The latest concern is the dwindling supplies of IV fluids, which are key to rehydrating cholera sufferers.

The Sacre Coeur hospital, a private facility in Milot, northern Haiti, has managed to stay one step ahead of the disease, said its director, Harold Prévil. The slow spread across the country bought them enough time to replenish basic medical supplies from the neighbouring Dominican Republic.

“Maybe God is on our side, because we are lacking the essentials to handle a big surge,” said Prévil.

But public hospitals are not so well equipped and staff fear that fragile facilities could collapse if they are hit by a sudden increase in cases.

There is little hope supplies would be restocked quickly, said Blaise Hamidou, a water and sanitation manager at Mercy Corps.

“We have had supplies in Port-au-Prince before early September but we cannot shift those supplies to the south of Haiti, even after the reopening of the petrol port last month,” Hamidou said.

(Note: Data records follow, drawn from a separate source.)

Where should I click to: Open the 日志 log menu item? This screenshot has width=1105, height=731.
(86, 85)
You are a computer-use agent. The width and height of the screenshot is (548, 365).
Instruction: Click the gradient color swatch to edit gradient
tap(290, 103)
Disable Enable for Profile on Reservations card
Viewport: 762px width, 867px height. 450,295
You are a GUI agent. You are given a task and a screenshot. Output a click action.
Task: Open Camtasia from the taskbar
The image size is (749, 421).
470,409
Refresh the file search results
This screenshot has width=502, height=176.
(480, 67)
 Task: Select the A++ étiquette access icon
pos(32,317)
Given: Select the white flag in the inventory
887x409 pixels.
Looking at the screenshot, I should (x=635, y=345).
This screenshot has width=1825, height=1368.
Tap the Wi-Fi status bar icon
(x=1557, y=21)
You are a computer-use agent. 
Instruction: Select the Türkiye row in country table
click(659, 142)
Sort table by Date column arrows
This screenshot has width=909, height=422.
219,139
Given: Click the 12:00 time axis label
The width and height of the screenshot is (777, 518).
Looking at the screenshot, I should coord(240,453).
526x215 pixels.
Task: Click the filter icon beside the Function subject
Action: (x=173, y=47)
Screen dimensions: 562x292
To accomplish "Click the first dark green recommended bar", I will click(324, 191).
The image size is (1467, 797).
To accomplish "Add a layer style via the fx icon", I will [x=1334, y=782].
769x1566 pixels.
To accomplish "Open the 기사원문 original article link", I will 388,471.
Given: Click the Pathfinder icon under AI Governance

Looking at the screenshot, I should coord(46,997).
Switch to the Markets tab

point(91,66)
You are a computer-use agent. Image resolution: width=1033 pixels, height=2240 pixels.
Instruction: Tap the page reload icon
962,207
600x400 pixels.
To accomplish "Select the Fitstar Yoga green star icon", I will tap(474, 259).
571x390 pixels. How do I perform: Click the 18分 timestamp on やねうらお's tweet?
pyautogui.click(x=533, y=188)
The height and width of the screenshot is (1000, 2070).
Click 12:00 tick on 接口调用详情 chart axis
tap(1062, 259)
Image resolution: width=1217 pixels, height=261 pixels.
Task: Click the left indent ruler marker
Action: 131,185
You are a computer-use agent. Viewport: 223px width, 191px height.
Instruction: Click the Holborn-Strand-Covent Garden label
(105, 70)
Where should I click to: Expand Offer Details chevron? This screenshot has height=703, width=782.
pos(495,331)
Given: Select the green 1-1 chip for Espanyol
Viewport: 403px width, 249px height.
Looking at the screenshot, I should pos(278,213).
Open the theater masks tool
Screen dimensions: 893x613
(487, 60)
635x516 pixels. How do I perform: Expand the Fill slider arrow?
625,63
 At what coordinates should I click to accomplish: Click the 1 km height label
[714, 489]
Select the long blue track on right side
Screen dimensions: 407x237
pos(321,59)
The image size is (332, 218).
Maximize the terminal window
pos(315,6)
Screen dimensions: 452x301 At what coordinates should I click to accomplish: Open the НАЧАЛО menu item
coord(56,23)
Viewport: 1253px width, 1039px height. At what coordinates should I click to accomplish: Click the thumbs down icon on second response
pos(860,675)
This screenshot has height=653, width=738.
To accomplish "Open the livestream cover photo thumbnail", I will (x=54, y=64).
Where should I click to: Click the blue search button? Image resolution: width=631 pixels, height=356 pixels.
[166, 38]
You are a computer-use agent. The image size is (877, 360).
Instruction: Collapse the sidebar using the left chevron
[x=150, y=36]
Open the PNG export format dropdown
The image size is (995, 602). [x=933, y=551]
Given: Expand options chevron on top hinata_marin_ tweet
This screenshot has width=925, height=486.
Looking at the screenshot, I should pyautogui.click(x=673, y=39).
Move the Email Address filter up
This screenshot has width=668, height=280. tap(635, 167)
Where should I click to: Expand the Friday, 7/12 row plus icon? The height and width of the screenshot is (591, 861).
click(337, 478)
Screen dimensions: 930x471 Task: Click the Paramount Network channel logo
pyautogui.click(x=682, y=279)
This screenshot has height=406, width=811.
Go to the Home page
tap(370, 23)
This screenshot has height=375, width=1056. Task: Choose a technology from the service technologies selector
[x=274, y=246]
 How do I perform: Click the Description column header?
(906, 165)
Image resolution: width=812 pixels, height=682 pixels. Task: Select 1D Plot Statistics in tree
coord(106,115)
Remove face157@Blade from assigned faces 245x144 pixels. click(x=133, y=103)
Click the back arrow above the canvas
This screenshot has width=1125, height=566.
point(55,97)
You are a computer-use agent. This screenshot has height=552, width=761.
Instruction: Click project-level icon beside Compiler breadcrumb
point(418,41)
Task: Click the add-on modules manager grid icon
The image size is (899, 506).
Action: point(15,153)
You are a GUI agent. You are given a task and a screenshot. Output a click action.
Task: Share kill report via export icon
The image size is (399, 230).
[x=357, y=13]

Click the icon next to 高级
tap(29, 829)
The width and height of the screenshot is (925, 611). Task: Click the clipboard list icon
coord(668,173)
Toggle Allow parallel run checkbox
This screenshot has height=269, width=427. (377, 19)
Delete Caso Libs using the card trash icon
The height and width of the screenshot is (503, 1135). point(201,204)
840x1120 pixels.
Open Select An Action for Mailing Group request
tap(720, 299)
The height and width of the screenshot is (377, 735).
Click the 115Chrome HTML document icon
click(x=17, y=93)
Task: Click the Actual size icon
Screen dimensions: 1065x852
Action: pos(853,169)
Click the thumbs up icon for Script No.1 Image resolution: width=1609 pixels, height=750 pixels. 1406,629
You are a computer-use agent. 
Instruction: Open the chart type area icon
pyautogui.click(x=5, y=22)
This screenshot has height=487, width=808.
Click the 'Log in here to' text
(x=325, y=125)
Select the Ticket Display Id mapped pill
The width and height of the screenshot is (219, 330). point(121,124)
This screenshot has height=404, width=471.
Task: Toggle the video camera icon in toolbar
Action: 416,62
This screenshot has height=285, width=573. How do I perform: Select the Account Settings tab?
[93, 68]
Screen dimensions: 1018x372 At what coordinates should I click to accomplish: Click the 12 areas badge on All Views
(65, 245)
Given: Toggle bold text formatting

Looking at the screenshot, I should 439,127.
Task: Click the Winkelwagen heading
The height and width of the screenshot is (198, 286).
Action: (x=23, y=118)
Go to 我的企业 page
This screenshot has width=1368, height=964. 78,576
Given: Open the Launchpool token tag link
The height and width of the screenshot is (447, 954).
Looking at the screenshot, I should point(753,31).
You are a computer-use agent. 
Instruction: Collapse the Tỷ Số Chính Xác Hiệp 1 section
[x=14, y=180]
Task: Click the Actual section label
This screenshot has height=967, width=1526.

Airlink, an American non-profit that delivers medical supplies, has 56 tonnes of aid in European warehouses. It has been unable to ship them because of a lack of air cargo space, and because it’s too unsafe to be collected on the other side.

The end of the rainy season – and therefore less flooding – offers some hope in reducing infections. But the Christmas holidays and February’s carnival could lead to another rise. Rumours are also circulating that fuel prices will rise, which could bring more protests.

“It’s just one crisis to the next,” said Cappellini. “The country is dying, and we’ve no reason to think it will get better tomorrow.”